A Mystical Evening at the Grove Park Inn
It was one of those rare evenings that you swear could never be repeated – then was.
In 1932 twenty-year-old Edgar Tafel stepped off the train in Spring Green, Wisconsin, and stepped into the world of Frank Lloyd Wright. Among the first class of apprentice architects who lived with and worked for the unpredictable Wright (who was strapped for cash at the time), Edgar remained with Wright until tensions between the two men prompted him to leave in 1941. After serving in World War II, Edgar carved a name for himself as a distinguished architect of more than 80 homes, 35 churches and three college campuses.

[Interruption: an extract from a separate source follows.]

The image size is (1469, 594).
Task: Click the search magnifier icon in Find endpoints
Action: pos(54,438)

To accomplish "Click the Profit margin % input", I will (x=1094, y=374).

In 1994 Edgar Tafel came to the Grove Park Inn as our guest to reminisce about his years studying and working under Frank Lloyd Wright, including on such projects as Fallingwater and the Johnson Wax Building.

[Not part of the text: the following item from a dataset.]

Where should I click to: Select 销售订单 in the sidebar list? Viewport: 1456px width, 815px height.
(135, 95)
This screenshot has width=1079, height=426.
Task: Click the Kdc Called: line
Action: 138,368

At least that was what the catalog description said.
What none of us gathered in the darkened Heritage Ballroom that night were expecting – or prepared for – was to see Frank Lloyd Wright take the stage.
As he spoke for nearly two hours that Saturday evening, in his soft, sincere voice, with no notes and no outline, Edgar Tafel became Frank Lloyd Wright. He looked like him, he sounded like him, he was him. No professor, no writer, no actor could have duplicated what Edgar Tafel did for us that evening – except Edgar Tafel.
A few years later Edgar eagerly returned to the Grove Park Inn, for he loved our group. Again he mesmerized us, but this time, unannounced, he brought along something very special, something no one had seen for decades.
Edgar brought a home movie shot in the 1930s of the apprentice architects at Taliesin taking a swim in the Wisconsin River.
Then, who should appear on the screen, but none other than the revered and sometimes feared Frank Lloyd Wright – in a classic, body-length swimming suit.
We sat spellbound, then began smiling, chuckling and, finally, even laughing out loud as we watched not the man knighted “the most important architect of the 20th century,” but Frank Lloyd Wright the man, the father, the teacher as he went swimming with his students.
Our friend Edgar Tafel passed away January 18th, at the age of 98. Edgar had preserved his memories of those years at Taliesin and of his own career as an architect in two books, “About Wright” and “My Years With Frank Lloyd Wright: Apprentice to Genius.” But for those who had the opportunity to see, to hear and to speak with Edgar Tafel those two magical evenings at the Grove Park Inn, he had also carried us inside the world – and the mind – of Frank Lloyd Wright.
See you in a few weeks at the Grove Park Inn – where the unexpected always seems to happen.